Content starts

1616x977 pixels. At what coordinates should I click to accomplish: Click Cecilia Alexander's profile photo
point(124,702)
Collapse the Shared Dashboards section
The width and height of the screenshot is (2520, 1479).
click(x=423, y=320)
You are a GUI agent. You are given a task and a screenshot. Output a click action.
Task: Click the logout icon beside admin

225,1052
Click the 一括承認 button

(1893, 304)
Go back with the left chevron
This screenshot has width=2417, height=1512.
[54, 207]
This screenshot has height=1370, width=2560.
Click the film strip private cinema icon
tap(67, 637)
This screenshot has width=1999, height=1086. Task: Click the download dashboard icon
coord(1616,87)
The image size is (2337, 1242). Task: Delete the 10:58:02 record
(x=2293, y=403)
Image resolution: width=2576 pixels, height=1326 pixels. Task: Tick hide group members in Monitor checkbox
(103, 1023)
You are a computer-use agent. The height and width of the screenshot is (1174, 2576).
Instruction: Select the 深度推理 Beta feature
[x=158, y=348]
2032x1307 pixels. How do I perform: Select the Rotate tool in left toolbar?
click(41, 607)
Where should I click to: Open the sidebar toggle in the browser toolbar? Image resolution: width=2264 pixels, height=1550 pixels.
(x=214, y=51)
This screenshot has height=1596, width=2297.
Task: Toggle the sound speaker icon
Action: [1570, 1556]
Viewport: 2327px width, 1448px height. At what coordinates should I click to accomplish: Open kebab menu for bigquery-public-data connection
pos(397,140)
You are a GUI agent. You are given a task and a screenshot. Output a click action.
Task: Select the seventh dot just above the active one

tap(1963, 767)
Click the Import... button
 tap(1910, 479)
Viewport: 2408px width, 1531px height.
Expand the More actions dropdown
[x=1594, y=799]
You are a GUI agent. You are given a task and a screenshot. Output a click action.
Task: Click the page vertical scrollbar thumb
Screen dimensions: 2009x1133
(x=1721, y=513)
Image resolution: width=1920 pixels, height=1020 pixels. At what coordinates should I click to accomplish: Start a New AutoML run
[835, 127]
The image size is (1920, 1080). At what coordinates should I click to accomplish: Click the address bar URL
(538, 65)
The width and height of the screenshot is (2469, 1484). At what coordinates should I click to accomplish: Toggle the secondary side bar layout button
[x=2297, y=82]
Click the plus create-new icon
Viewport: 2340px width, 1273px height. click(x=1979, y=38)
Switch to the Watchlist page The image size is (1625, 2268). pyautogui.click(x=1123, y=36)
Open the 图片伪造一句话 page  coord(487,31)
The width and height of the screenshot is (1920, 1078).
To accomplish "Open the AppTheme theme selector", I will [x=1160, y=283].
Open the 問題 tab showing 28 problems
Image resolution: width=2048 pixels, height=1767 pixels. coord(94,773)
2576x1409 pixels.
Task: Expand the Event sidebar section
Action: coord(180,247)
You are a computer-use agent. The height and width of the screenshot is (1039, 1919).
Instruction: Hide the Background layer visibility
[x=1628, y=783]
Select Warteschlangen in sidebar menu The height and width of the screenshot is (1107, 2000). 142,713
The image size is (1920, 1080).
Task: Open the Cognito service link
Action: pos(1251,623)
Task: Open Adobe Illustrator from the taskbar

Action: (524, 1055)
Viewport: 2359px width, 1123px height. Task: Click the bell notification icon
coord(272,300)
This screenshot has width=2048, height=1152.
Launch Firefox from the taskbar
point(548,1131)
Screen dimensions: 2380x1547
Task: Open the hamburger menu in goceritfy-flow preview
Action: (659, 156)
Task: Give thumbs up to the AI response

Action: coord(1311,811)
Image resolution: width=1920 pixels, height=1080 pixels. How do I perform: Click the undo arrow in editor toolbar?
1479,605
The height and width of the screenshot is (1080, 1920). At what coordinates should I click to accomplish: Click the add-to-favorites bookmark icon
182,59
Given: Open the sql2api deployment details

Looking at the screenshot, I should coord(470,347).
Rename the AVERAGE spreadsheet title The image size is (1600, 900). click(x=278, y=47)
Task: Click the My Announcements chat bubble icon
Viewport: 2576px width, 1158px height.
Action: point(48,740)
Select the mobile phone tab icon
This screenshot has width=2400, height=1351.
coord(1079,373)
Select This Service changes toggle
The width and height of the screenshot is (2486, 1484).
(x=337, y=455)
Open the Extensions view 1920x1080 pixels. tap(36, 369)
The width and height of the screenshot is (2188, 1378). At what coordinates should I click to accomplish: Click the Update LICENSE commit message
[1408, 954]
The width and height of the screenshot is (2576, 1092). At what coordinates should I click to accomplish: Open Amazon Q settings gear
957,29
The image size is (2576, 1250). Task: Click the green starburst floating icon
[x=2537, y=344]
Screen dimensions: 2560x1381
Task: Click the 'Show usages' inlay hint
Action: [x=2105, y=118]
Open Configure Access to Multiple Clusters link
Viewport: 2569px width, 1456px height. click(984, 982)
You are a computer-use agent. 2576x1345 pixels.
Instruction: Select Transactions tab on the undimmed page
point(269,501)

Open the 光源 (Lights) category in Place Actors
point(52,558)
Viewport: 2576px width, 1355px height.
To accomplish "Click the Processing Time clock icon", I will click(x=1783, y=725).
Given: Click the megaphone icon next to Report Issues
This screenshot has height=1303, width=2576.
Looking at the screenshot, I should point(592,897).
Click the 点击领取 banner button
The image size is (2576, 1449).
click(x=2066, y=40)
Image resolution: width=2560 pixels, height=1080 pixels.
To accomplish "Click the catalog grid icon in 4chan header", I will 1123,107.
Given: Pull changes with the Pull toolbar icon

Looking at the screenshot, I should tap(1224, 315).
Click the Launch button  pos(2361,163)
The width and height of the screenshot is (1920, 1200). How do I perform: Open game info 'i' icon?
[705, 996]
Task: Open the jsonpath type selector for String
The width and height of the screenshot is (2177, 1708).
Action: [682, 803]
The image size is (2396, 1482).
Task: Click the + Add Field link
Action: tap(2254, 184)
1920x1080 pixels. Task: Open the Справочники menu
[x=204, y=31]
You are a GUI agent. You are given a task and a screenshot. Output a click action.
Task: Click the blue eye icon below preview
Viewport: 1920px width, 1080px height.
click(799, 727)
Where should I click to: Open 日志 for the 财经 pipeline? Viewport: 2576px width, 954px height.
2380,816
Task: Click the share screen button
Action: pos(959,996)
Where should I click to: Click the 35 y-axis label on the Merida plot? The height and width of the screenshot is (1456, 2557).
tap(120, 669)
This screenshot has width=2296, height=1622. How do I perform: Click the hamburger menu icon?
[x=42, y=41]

Content ends

— ACTIVITY —
All of the material above needs repeating. Keep it exact.

— TASK OUTPUT —
1616x977 pixels. At what coordinates should I click to accomplish: Click Cecilia Alexander's profile photo
point(124,702)
Collapse the Shared Dashboards section
The width and height of the screenshot is (2520, 1479).
click(x=423, y=320)
You are a GUI agent. You are given a task and a screenshot. Output a click action.
Task: Click the logout icon beside admin

225,1052
Click the 一括承認 button

(1893, 304)
Go back with the left chevron
This screenshot has width=2417, height=1512.
[54, 207]
This screenshot has height=1370, width=2560.
Click the film strip private cinema icon
tap(67, 637)
This screenshot has width=1999, height=1086. Task: Click the download dashboard icon
coord(1616,87)
The image size is (2337, 1242). Task: Delete the 10:58:02 record
(x=2293, y=403)
Image resolution: width=2576 pixels, height=1326 pixels. Task: Tick hide group members in Monitor checkbox
(103, 1023)
You are a computer-use agent. The height and width of the screenshot is (1174, 2576).
Instruction: Select the 深度推理 Beta feature
[x=158, y=348]
2032x1307 pixels. How do I perform: Select the Rotate tool in left toolbar?
click(41, 607)
Where should I click to: Open the sidebar toggle in the browser toolbar? Image resolution: width=2264 pixels, height=1550 pixels.
(x=214, y=51)
This screenshot has height=1596, width=2297.
Task: Toggle the sound speaker icon
Action: [1570, 1556]
Viewport: 2327px width, 1448px height. At what coordinates should I click to accomplish: Open kebab menu for bigquery-public-data connection
pos(397,140)
You are a GUI agent. You are given a task and a screenshot. Output a click action.
Task: Select the seventh dot just above the active one

tap(1963, 767)
Click the Import... button
 tap(1910, 479)
Viewport: 2408px width, 1531px height.
Expand the More actions dropdown
[x=1594, y=799]
You are a GUI agent. You are given a task and a screenshot. Output a click action.
Task: Click the page vertical scrollbar thumb
Screen dimensions: 2009x1133
(x=1721, y=513)
Image resolution: width=1920 pixels, height=1020 pixels. At what coordinates should I click to accomplish: Start a New AutoML run
[835, 127]
The image size is (1920, 1080). At what coordinates should I click to accomplish: Click the address bar URL
(538, 65)
The width and height of the screenshot is (2469, 1484). At what coordinates should I click to accomplish: Toggle the secondary side bar layout button
[x=2297, y=82]
Click the plus create-new icon
Viewport: 2340px width, 1273px height. click(x=1979, y=38)
Switch to the Watchlist page The image size is (1625, 2268). pyautogui.click(x=1123, y=36)
Open the 图片伪造一句话 page  coord(487,31)
The width and height of the screenshot is (1920, 1078).
To accomplish "Open the AppTheme theme selector", I will [x=1160, y=283].
Open the 問題 tab showing 28 problems
Image resolution: width=2048 pixels, height=1767 pixels. coord(94,773)
2576x1409 pixels.
Task: Expand the Event sidebar section
Action: coord(180,247)
You are a computer-use agent. The height and width of the screenshot is (1039, 1919).
Instruction: Hide the Background layer visibility
[x=1628, y=783]
Select Warteschlangen in sidebar menu The height and width of the screenshot is (1107, 2000). 142,713
The image size is (1920, 1080).
Task: Open the Cognito service link
Action: pos(1251,623)
Task: Open Adobe Illustrator from the taskbar

Action: (524, 1055)
Viewport: 2359px width, 1123px height. Task: Click the bell notification icon
coord(272,300)
This screenshot has width=2048, height=1152.
Launch Firefox from the taskbar
point(548,1131)
Screen dimensions: 2380x1547
Task: Open the hamburger menu in goceritfy-flow preview
Action: (659, 156)
Task: Give thumbs up to the AI response

Action: coord(1311,811)
Image resolution: width=1920 pixels, height=1080 pixels. How do I perform: Click the undo arrow in editor toolbar?
1479,605
The height and width of the screenshot is (1080, 1920). At what coordinates should I click to accomplish: Click the add-to-favorites bookmark icon
182,59
Given: Open the sql2api deployment details

Looking at the screenshot, I should coord(470,347).
Rename the AVERAGE spreadsheet title The image size is (1600, 900). click(x=278, y=47)
Task: Click the My Announcements chat bubble icon
Viewport: 2576px width, 1158px height.
Action: point(48,740)
Select the mobile phone tab icon
This screenshot has width=2400, height=1351.
coord(1079,373)
Select This Service changes toggle
The width and height of the screenshot is (2486, 1484).
(x=337, y=455)
Open the Extensions view 1920x1080 pixels. tap(36, 369)
The width and height of the screenshot is (2188, 1378). At what coordinates should I click to accomplish: Click the Update LICENSE commit message
[1408, 954]
The width and height of the screenshot is (2576, 1092). At what coordinates should I click to accomplish: Open Amazon Q settings gear
957,29
The image size is (2576, 1250). Task: Click the green starburst floating icon
[x=2537, y=344]
Screen dimensions: 2560x1381
Task: Click the 'Show usages' inlay hint
Action: [x=2105, y=118]
Open Configure Access to Multiple Clusters link
Viewport: 2569px width, 1456px height. click(984, 982)
You are a computer-use agent. 2576x1345 pixels.
Instruction: Select Transactions tab on the undimmed page
point(269,501)

Open the 光源 (Lights) category in Place Actors
point(52,558)
Viewport: 2576px width, 1355px height.
To accomplish "Click the Processing Time clock icon", I will click(x=1783, y=725).
Given: Click the megaphone icon next to Report Issues
This screenshot has height=1303, width=2576.
Looking at the screenshot, I should point(592,897).
Click the 点击领取 banner button
The image size is (2576, 1449).
click(x=2066, y=40)
Image resolution: width=2560 pixels, height=1080 pixels.
To accomplish "Click the catalog grid icon in 4chan header", I will 1123,107.
Given: Pull changes with the Pull toolbar icon

Looking at the screenshot, I should tap(1224, 315).
Click the Launch button  pos(2361,163)
The width and height of the screenshot is (1920, 1200). How do I perform: Open game info 'i' icon?
[705, 996]
Task: Open the jsonpath type selector for String
The width and height of the screenshot is (2177, 1708).
Action: [682, 803]
The image size is (2396, 1482).
Task: Click the + Add Field link
Action: tap(2254, 184)
1920x1080 pixels. Task: Open the Справочники menu
[x=204, y=31]
You are a GUI agent. You are given a task and a screenshot. Output a click action.
Task: Click the blue eye icon below preview
Viewport: 1920px width, 1080px height.
click(799, 727)
Where should I click to: Open 日志 for the 财经 pipeline? Viewport: 2576px width, 954px height.
2380,816
Task: Click the share screen button
Action: pos(959,996)
Where should I click to: Click the 35 y-axis label on the Merida plot? The height and width of the screenshot is (1456, 2557).
tap(120, 669)
This screenshot has width=2296, height=1622. How do I perform: Click the hamburger menu icon?
[x=42, y=41]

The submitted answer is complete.